Orario d’arrivo 7.30, orario di uscita 14.50: sette ore e venti minuti di attesa ieri per ottenere un tampone. Laura racconta la sua giornata con un filo di voce. Lo farà a più riprese fino all’ultimo contatto nel pomeriggio: «Tornata a casa dopo tutte quelle ore sotto la pioggia ho scoperto di avere la febbre».
Laura è uno dei quasi seicento cittadini napoletani che ieri hanno ottenuto la possibilità di essere sottoposti al tampone al Frullone. La sua vicenda inizia qualche giorno fa quando scopre che il familiare di un suo collega di lavoro è positivo al Coronavirus: chiama il suo medico curante per chiedere cosa fare e il dottore le suggerisce di sottoporsi all’esame chiedendo un appuntamento per la sua assistita.
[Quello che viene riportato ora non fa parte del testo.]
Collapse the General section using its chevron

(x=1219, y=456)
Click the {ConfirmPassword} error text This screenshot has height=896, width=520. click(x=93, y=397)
«Mi avevano detto di anticiparmi rispetto all’orario di inizio delle visite perché ci sarebbe stata un po’ di gente ma non immaginavo di trovarmi in quella bolgia infernale», Laura prova a dire, ma le parole spiegano con difficoltà: solo chi c’è stato può capire.
L’avvio delle procedure per i tamponi è previsto per le nove del mattino ma i primi si presentano verso le 5.30 per avere la certezza di fare presto. Chi arriva dopo le sette è già spacciato perché a quell’ora ci sono più di trecento persone in attesa. Prima ancora che vengano distribuiti i numeri per le procedure di accesso ci si auto organizza: tra le persone in coda girano fogli sui quali ciascuno scrive il suo nome e la “posizione” che ha conquistato, segnando un numero successivo a chi ha firmato prima. Succede spesso nelle code lunghe, solo che ieri è accaduto un disguido: i fogli di auto-prenotazione erano due, così quando la guardia giurata ha iniziato a distribuire i numeri s’è generato il caos “guardi che il 170 sono io”, “si sbaglia, il 170 sono certmente io...”, tensione, battibecchi, fortunatamente nessuna rissa.
«All’arrivo delle guardie giurate quella gigantesca massa di persone si muove all’unisono, tutti accalcati sotto al casotto per conquistare il numero. Ti senti stritolata in quella poltiglia di persone, se poi c’è anche la pioggia diventa tutto più difficile». Laura è affranta, spiega di essere andata fin lì per avere certezze sulla negatività al virus «però potrei essere stata contagiata proprio qui in attesa del tampone. Decine di persone mi hanno respirato addosso a dieci centimetri di distanza e anche se indossavano la mascherina, credetemi, il loro respiro lo sentivo ugualmente addosso».
«Io non avevo intenzione di accalcarmi vicina a centinaia di altre persone - spiega Laura - faccio del mio meglio nella vita quotidiana per evitare contatti che potrebbero avvicinarmi al virus, non potevo gettarmi in quel carnaio. Sono rimasta per le prime cinque ore in piedi sotto al mio ombrello con le scarpe e gli abiti completamente inzuppati». Per fortuna all’ora del pranzo s’è presentato al Frullone il fidanzato di Laura, le ha offerto conforto e un po’ di riscaldamento in automobile in attesa che arrivasse il turno dell’esame. È stato necessario attendere un altro paio d’ore poi finalmente alle 14.50 il numero 472, quello conquistato da Laura alle 7.30 del mattino è stato convocato. L’esame è durato pochi secondi, Laura è subito andata via, a casa, ad asciugarsi: «Mi sono presa la febbre - dirà con dispiacere nel primo pomeriggio - sentivo troppo freddo e ho pensato di misurarla. Fortunatamente non è alta, è a 37 e mezzo, ma il raffreddamento di oggi non m’interessa. Spero solo di non essere rimasta contagiata in mezzo a quella ressa».